Brisbane Residents, It’s Time For Quirk To Leave The BCC House…….

When my wife and I moved back to Brisbane, we were so excited to come back to our ‘city with a country feel’, where people talked to each other and where decisions were made locally to meet the needs of the locals. We were wrong. The BCC, with Quirk at the helm has done its best to quash our lovely city with traffic congestion, inadequate public transport, developments going up left, right and centre with little or no thought to the communities who live there. Some of my old stomping grounds are a mess now with no parking (once you can get through the overcrowded streets!) Something needs to change.

To everyone who is voting in Brisbane, I urge you that this is the most important election in decades, and I urge you not to vote for Quirk.

As I sit here in my lounge room and I wonder what Quirk has done in the last 4 years for Brisbane, I can’t think of a thing that has improved this city or managed its growing pains. On other hand we have had 2 children in that time – so my wife and I have been busy! But I look at Brisbane now and imagine what an extra 200,000 people in the next 4 years is going to do to this city if we continue in this reckless manner, and I am genuinely concerned. As a young kid my Dad told me to vote Labor, I said why and he said, “Because they look after the workers and families – you’ll always be better with Labor,” – so I did for a while. Then I voted LNP because I thought they had a better grip on what is happening in Australia. For a few years I voted for the Greens because I didn’t want to give my vote to either main party.

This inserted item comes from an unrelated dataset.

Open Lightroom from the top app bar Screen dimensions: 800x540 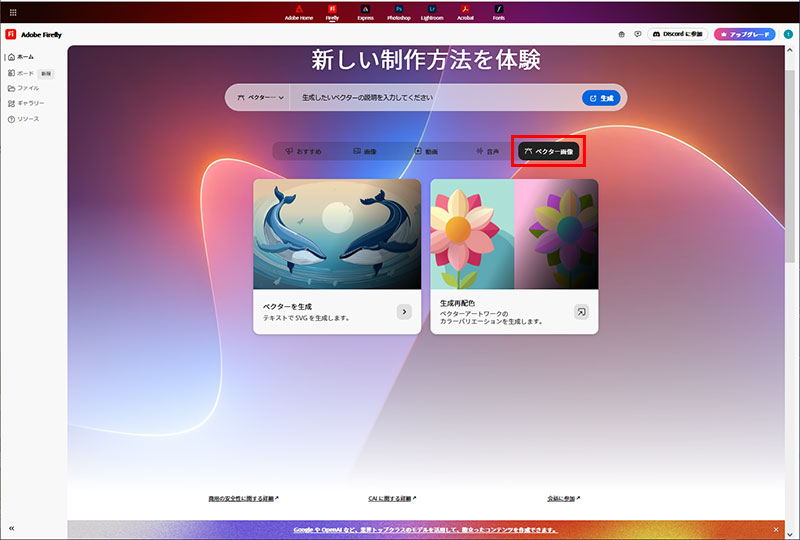431,12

So, I don’t want you to think that this article is political, it isn’t, it’s about the choices we have now for the future of Brisbane and the right person regardless of party!

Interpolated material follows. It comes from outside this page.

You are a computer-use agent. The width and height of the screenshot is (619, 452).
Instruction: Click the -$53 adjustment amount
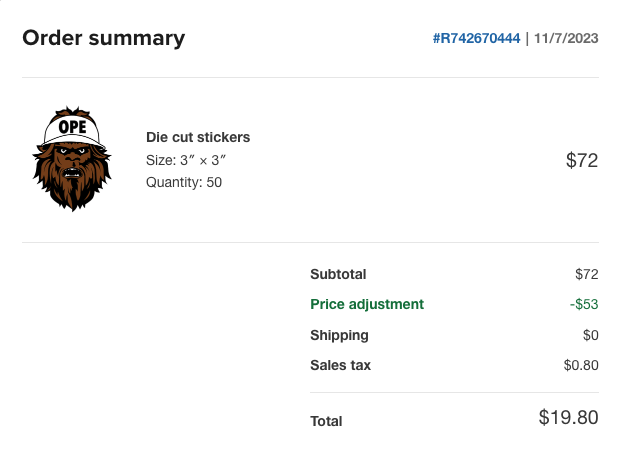581,304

I don’t believe he has achieved anything of merit for the people of Brisbane in his current term. I don’t believe that Quirk will change his spots and address the needs of the Brisbane community if re-elected. I don’t believe that he is equipped to guide Brisbane into the future with the significant growth forecasted.

I do believe that if re-elected, that the status quo will be maintained, for a short while, thanks to significant funding from rate rises, asset sales and closed-door development approvals – history repeats itself. This is not good enough for you, for me or for my community.

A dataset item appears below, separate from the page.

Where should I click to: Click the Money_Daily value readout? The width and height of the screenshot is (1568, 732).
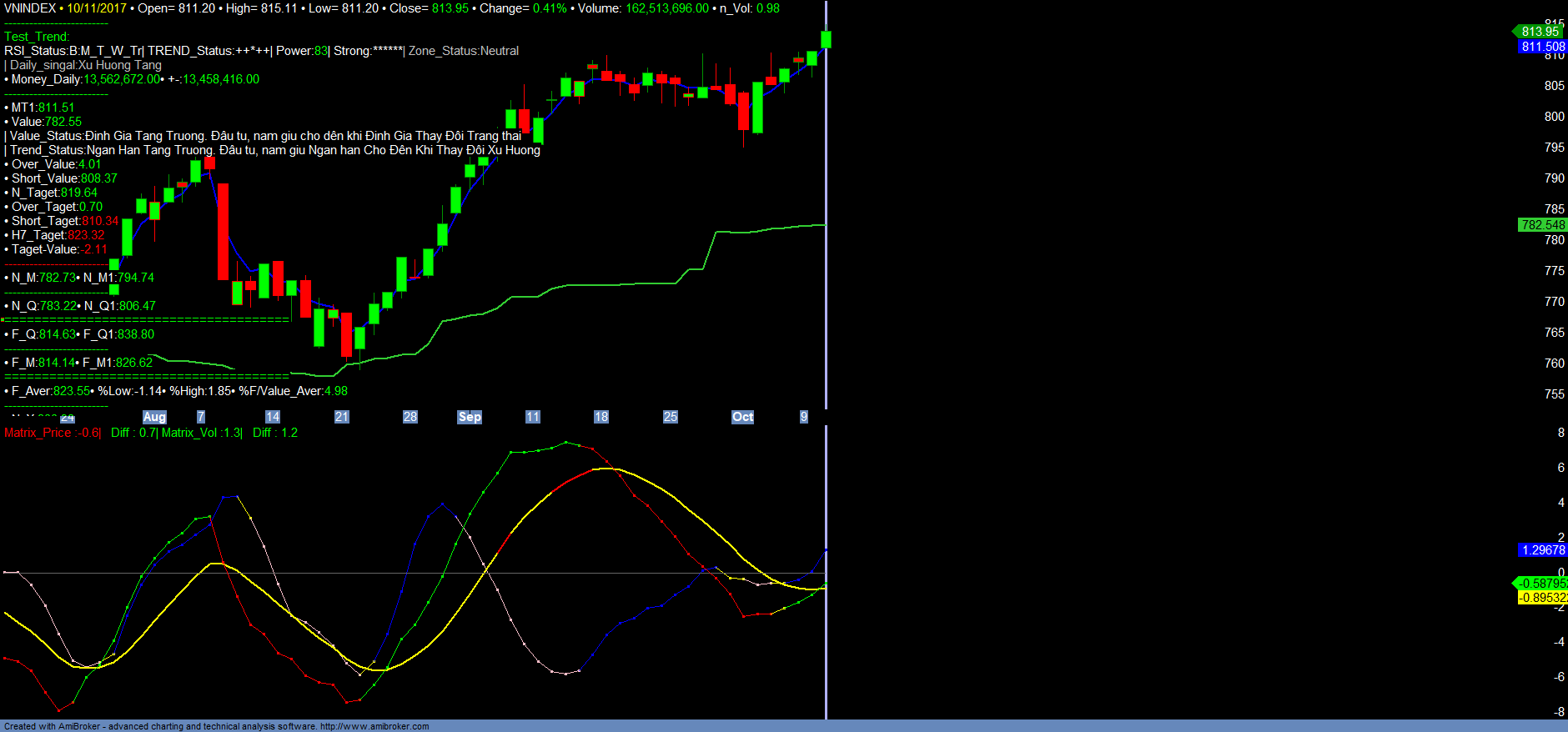pos(133,79)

In my research I found a few things I was not aware of, and I thought you might like to be fully informed before going to the polls:

  • Quirk uses over $18m a year of your money on brochures to let us know that he has done nothing. That’s $76 million in 4 years – don’t you think that could be better spent?!
  • Quirk’s BCC has a debt to the tune of $1.7 Billion. Now, I know that most of us think, yeah we would expect BCC to have some debt. So, what’s the issue? In order for the Council to do major works that we need for a growing Brisbane, it’s likely that we will have to borrow lots of money due to its current debt position of $1.7 billion. Quirk is talking about a transport plan of over $1.2 billion. What this means is he will have to borrow over $600 million. That means that your rates will have to go up at least 6 – 8% to cover that expense; that’s an average of  (n) per household to pay for it. Even the RACQ have said that this single lane transit plan will be totally ineffective and therefore Brisbane residents will have to foot the bill to remedy it!

I have looked at the options. The Labor party has come up with a light rail plan that’s about $1.2 billion. Is this a better plan – it’s around the same money? I have not looked into detail of the bottle neck solutions but Harding has been clever from a debt point of view as he has used a precedence for what the Gold Coast City council has done and paid 10% of the cost and the State and Federal Government has put the bill for the rest – so this is a better result for all of us from a rates point of view and still getting infrastructure. Under Harding’s plan they will not have to borrow any money so our rates can maintain their current rate. Will it work? I don’t know and I don’t think either party has explained in enough detail how this transport plan will help us, but already it seems like a more community-responsive and proactive plan.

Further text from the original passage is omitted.